## Given instruction
Return, word for word, the lines between the one holding "Task: Open My Profile" and the one holding "Looking at the screenshot, I should [x=76, y=233].", inclusive.

## Provided material
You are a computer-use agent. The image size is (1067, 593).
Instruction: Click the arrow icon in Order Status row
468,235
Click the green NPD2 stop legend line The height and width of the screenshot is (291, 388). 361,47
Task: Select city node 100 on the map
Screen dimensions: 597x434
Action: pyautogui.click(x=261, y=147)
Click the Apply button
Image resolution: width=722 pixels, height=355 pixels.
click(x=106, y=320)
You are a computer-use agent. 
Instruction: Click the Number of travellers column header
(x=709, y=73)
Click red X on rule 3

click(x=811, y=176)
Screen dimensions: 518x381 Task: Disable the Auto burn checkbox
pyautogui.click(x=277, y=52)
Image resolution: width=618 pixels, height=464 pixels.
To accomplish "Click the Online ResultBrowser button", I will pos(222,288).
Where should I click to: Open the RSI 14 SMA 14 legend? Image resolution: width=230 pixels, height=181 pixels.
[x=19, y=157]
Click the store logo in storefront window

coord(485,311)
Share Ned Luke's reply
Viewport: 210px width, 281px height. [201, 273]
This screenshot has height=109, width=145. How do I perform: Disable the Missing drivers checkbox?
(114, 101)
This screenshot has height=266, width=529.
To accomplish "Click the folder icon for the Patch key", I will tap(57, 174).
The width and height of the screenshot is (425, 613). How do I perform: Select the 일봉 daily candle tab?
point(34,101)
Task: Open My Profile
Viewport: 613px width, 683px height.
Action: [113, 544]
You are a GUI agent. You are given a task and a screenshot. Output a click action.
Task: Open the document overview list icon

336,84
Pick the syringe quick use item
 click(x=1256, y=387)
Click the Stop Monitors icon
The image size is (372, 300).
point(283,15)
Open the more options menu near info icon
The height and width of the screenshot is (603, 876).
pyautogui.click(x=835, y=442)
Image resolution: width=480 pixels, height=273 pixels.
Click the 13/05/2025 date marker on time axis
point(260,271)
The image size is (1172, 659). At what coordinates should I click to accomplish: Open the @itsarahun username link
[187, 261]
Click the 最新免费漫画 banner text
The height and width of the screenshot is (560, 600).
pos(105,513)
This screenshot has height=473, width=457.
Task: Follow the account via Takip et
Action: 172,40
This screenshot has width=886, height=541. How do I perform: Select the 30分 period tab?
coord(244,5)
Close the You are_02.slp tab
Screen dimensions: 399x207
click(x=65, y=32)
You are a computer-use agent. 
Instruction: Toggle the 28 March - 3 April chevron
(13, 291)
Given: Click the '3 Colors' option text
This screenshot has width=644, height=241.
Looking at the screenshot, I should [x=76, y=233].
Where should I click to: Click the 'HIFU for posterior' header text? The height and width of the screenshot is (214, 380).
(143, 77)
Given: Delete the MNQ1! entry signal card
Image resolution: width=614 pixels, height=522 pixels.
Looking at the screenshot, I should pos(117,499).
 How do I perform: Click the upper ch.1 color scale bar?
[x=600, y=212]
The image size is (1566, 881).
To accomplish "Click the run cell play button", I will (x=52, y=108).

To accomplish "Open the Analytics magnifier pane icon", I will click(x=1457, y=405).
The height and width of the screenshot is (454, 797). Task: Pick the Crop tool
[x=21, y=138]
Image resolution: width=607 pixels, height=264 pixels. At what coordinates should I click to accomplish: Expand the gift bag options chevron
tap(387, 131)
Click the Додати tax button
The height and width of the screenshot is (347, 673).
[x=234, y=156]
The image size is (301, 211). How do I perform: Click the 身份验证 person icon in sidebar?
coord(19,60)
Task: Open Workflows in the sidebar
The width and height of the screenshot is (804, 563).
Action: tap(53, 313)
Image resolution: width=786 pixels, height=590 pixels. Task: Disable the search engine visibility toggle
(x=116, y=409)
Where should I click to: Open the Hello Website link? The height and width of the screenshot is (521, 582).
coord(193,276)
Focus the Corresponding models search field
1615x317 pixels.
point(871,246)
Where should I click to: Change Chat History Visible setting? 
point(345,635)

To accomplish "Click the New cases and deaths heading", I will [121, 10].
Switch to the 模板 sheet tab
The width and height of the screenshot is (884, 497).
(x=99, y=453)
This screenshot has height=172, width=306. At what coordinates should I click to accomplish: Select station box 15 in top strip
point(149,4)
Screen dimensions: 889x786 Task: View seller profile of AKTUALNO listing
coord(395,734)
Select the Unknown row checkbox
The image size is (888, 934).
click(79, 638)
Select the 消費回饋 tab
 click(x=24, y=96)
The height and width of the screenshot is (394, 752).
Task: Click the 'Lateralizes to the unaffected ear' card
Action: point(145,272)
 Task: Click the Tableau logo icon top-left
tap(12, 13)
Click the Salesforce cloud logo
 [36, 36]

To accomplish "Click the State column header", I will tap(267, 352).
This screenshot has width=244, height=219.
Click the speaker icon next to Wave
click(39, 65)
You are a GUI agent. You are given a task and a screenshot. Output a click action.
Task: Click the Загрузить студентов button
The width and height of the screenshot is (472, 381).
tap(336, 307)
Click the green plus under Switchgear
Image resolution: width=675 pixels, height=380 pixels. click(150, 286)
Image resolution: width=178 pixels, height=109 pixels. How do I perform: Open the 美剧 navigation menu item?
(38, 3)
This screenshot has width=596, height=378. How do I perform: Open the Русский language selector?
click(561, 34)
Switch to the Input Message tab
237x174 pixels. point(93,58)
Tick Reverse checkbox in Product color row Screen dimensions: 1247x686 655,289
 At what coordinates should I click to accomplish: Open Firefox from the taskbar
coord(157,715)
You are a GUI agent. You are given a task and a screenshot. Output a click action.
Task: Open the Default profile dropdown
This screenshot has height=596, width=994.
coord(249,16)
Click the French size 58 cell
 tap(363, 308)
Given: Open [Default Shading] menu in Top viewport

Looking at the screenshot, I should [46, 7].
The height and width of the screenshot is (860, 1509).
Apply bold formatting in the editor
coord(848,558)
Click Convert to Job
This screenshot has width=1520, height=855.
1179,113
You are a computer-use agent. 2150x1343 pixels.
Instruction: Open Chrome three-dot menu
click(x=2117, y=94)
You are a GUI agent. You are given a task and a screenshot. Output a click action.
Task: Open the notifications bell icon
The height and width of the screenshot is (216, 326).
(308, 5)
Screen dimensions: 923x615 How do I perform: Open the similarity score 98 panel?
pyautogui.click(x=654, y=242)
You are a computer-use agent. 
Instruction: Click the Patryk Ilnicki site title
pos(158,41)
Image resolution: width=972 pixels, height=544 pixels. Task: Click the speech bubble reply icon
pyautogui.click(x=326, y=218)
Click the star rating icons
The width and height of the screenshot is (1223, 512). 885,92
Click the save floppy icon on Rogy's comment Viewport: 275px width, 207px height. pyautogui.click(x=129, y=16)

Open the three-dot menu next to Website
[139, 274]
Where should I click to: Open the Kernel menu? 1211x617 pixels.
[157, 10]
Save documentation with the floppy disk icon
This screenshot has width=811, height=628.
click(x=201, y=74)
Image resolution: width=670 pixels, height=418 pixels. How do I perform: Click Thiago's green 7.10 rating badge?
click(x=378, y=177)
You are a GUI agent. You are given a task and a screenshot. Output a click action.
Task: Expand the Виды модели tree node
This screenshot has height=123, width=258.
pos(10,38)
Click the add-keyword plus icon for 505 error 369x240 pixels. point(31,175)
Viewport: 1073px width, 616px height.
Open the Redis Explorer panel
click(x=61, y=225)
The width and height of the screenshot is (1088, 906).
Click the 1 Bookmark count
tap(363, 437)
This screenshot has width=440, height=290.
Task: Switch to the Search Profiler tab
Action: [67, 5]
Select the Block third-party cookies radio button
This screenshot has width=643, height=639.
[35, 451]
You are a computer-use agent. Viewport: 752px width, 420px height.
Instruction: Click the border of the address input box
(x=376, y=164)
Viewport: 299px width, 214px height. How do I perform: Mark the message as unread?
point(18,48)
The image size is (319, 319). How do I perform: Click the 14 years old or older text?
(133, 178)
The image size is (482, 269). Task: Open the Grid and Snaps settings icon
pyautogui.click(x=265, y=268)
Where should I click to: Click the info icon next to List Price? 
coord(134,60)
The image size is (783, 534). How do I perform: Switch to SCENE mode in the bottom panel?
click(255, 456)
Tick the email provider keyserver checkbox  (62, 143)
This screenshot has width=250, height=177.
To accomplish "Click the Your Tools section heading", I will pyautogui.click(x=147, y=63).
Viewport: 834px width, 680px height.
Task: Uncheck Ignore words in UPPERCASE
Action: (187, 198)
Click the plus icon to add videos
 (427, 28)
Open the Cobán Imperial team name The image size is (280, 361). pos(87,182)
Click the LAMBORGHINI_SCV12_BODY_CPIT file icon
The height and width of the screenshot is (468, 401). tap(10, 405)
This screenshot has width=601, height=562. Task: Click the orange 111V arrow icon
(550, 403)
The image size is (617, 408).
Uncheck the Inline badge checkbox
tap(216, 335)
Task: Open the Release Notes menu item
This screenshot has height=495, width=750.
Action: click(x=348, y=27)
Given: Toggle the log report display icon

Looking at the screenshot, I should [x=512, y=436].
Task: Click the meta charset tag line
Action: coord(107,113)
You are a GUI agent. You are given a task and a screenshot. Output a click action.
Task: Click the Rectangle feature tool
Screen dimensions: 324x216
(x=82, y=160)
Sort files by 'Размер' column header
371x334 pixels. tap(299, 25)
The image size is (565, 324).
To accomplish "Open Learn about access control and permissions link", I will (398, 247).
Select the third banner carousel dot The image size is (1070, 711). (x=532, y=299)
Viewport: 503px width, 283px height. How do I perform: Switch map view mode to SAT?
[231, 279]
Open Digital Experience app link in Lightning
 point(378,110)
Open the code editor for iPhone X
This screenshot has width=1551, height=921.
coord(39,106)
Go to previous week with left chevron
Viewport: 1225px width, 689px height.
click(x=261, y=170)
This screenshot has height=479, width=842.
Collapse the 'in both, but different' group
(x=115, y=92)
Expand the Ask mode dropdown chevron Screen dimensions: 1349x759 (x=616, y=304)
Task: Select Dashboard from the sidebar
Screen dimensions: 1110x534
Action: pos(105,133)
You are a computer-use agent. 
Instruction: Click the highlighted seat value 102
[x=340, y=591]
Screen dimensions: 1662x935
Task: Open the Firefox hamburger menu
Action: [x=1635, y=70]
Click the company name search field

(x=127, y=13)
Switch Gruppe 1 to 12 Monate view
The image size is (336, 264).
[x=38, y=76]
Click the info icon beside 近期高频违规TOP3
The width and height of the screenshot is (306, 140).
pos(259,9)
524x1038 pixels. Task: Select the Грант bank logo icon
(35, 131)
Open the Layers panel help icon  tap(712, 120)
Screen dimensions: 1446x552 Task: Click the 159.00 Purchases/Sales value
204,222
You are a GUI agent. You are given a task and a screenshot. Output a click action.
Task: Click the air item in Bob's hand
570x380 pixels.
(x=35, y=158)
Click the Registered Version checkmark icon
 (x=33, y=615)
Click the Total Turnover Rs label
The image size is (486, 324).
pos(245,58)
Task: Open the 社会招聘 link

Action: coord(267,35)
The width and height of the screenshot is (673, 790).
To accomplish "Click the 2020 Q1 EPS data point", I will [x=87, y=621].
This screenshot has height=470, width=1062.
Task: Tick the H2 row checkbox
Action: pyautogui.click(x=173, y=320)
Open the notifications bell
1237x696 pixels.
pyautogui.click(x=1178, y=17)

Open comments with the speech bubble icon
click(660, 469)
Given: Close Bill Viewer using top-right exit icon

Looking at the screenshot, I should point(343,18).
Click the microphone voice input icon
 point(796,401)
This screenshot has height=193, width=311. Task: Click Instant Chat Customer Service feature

## Solution to this exercise
Task: Open My Profile
Viewport: 613px width, 683px height.
Action: [113, 544]
You are a GUI agent. You are given a task and a screenshot. Output a click action.
Task: Open the document overview list icon

336,84
Pick the syringe quick use item
 click(x=1256, y=387)
Click the Stop Monitors icon
The image size is (372, 300).
point(283,15)
Open the more options menu near info icon
The height and width of the screenshot is (603, 876).
pyautogui.click(x=835, y=442)
Image resolution: width=480 pixels, height=273 pixels.
Click the 13/05/2025 date marker on time axis
point(260,271)
The image size is (1172, 659). At what coordinates should I click to accomplish: Open the @itsarahun username link
[187, 261]
Click the 最新免费漫画 banner text
The height and width of the screenshot is (560, 600).
pos(105,513)
This screenshot has height=473, width=457.
Task: Follow the account via Takip et
Action: 172,40
This screenshot has width=886, height=541. How do I perform: Select the 30分 period tab?
coord(244,5)
Close the You are_02.slp tab
Screen dimensions: 399x207
click(x=65, y=32)
You are a computer-use agent. 
Instruction: Toggle the 28 March - 3 April chevron
(13, 291)
Given: Click the '3 Colors' option text
This screenshot has width=644, height=241.
Looking at the screenshot, I should [x=76, y=233].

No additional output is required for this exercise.